Message edited by author 2007-01-05 11:57:57.
01/05/2007 11:36:05 AM · #343
Originally posted by Gordon:

Originally posted by RonB:


But guess what? I don't buy into any of that. I believe that there is a God, that He created the Universe and everything in it, that we DO have the ability to change our inertial state thru the exercise of free will, and that He still takes part in "tweaking" that which He created.

That's my story, and I'm sticking to it.


Or I suppose, your god could have set up that universal ping pong game and rigged it to make you think that you have choices that you freely make, then set it all in motion.

And if that were true, then He must also have rigged it so that I would think that I exercised free will in believing that He exists as well.

Originally posted by Gordon:

Just saying. There's a jump in the middle, so that the start 'is there a god or not' and the end 'can I do what I like or not' aren't really related. Same with determinism and free will. Hence the whole compatibilism/ incompatibilism schism.

The arguments about determinism caused consternation among Einstein and his peers, including Max Planck and Werner Heisenberg ( the author of the "uncertainty principle" ). His ( Einstein's ) conclusion, shared by Planck, was that causal determinism was a reality, but predictive determinism was unachievable ( due, in no small part, to that pesky "uncertainty princlple" ). That is, one can not use an absolute knowledge of the position and movement of all objects at a point in time to predict future positions and movements of those objects, but that the current positions and movements of all objects are due to the cumulative causes that affected them all the way back to the Big Bang, and that they are what they are whether measurable or not. He "explained" his belief in causal determinism by saying that "God doesn't play dice".
Hawkings, on the other hand, based on his conclusions about the randomness of particle motion at the black hole's "event horizon" ( referred to earlier in this thread ), countered Einstein by saying, "God not only plays dice, he sometimes throws them were they can't be seen".
01/05/2007 11:43:27 AM · #344
Originally posted by RonB:


Originally posted by Gordon:


Or I suppose, your god could have set up that universal ping pong game and rigged it to make you think that you have choices that you freely make, then set it all in motion.

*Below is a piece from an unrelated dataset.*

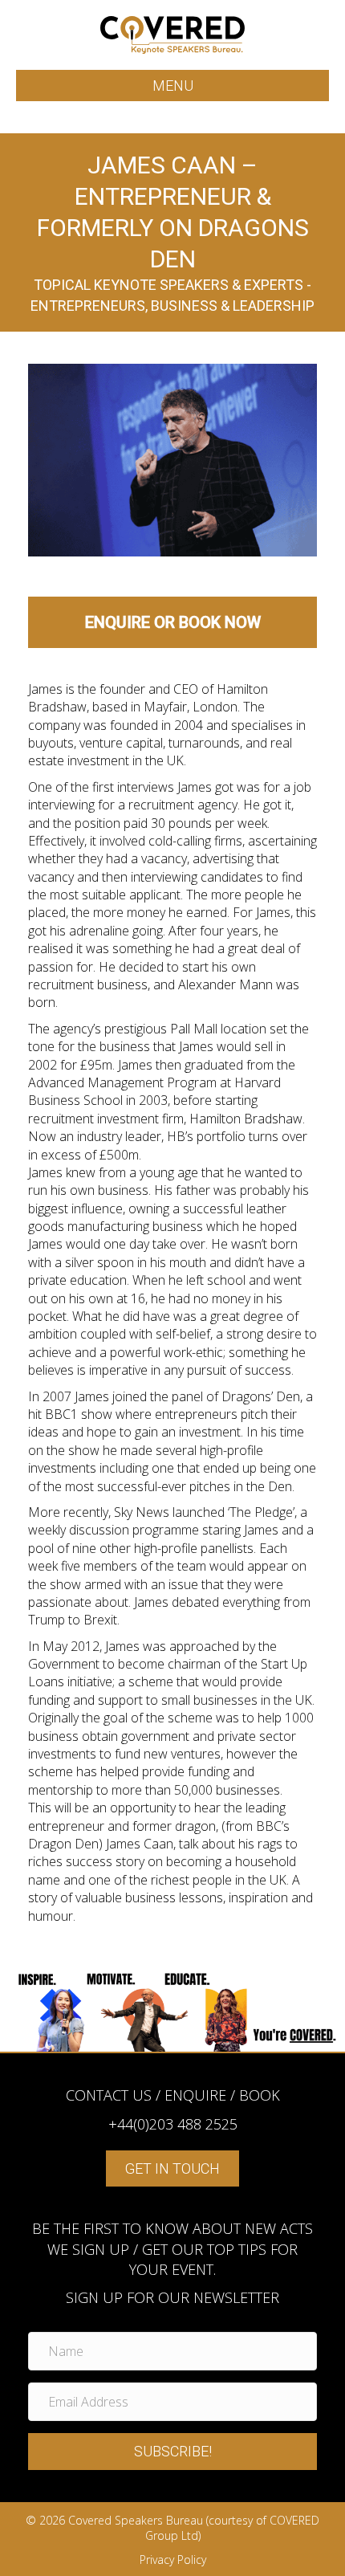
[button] (172, 2451)
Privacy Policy (173, 2559)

And if that were true, then He must also have rigged it so that I would think that I exercised free will in believing that He exists as well.

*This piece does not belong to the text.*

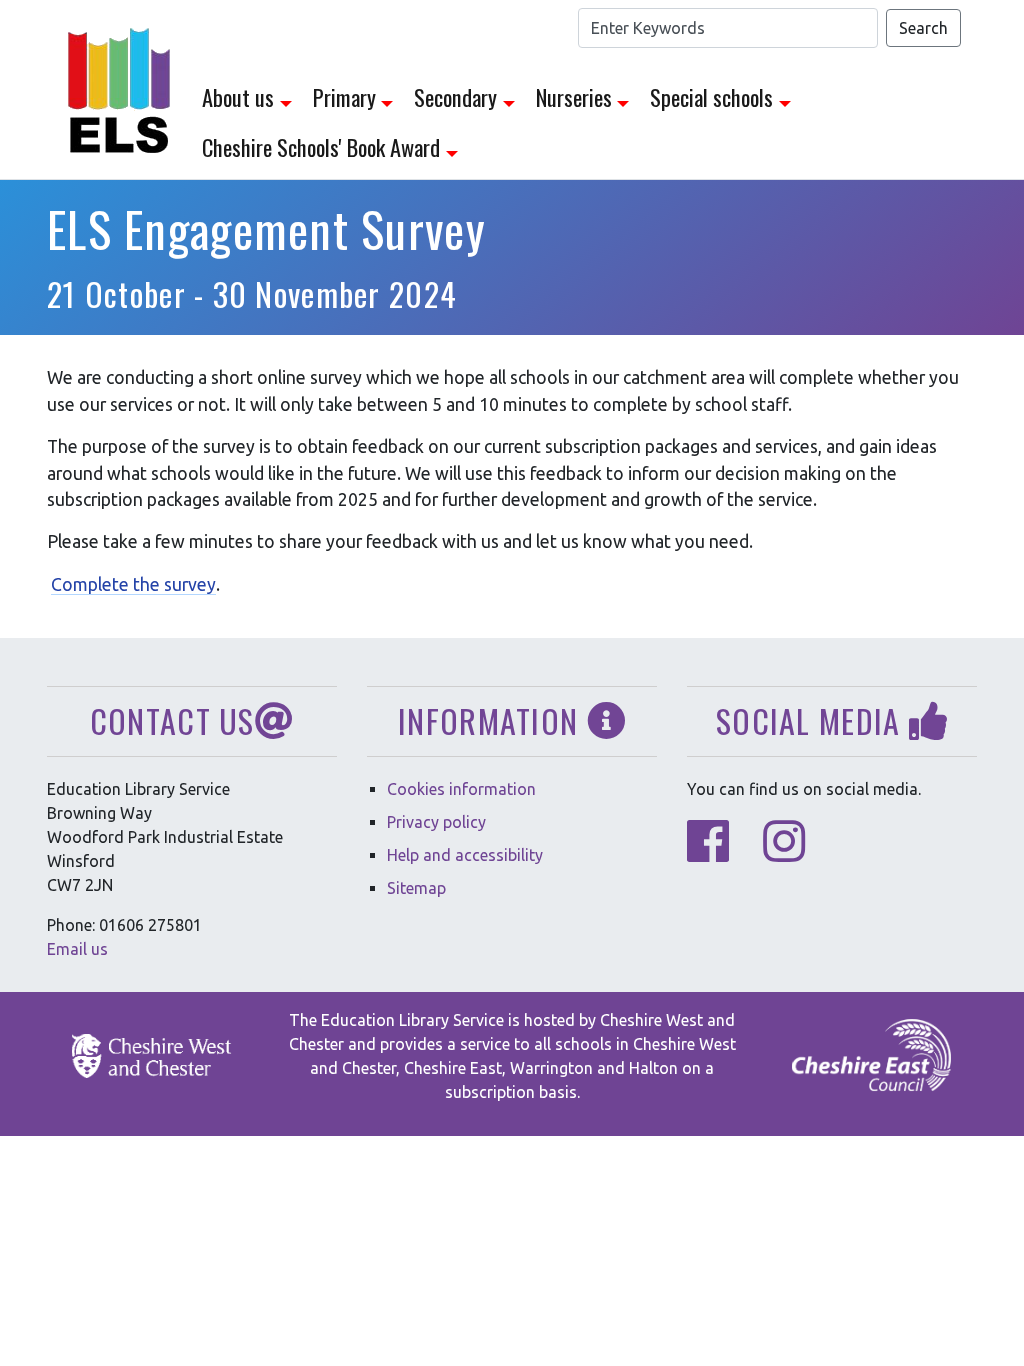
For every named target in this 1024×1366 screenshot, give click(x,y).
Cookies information (461, 789)
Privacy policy (436, 822)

Of course. But then, how would you know ? ( or not )

Originally posted by RonB:


The arguments about determinism caused consternation among Einstein and his peers, including Max Planck and Werner Heisenberg ( the author of the "uncertainty principle" ). His ( Einstein's ) conclusion, shared by Planck, was that causal determinism was a reality, but predictive determinism was unachievable ( due, in no small part, to that pesky "uncertainty princlple" ). That is, one can not use an absolute knowledge of the position and movement of all objects at a point in time to predict future positions and movements of those objects, but that the current positions and movements of all objects are due to the cumulative causes that affected them all the way back to the Big Bang, and that they are what they are whether measurable or not. He "explained" his belief in causal determinism by saying that "God doesn't play dice".
Hawkings, on the other hand, based on his conclusions about the randomness of particle motion at the black hole's "event horizon" ( referred to earlier in this thread ), countered Einstein by saying, "God not only plays dice, he sometimes throws them were they can't be seen".


It starts sounding a lot like Godel too, that you can't know what's going as part of the system. Only outwith the frame of reference can you really understand.

Message edited by author 2007-01-05 11:51:03.
01/05/2007 11:46:26 AM · #345
Originally posted by RonB:

Einstein ... "explained" his belief in causal determinism by saying that "God doesn't play dice".
Hawkings, ... countered Einstein by saying, "God not only plays dice, he sometimes throws them were they can't be seen".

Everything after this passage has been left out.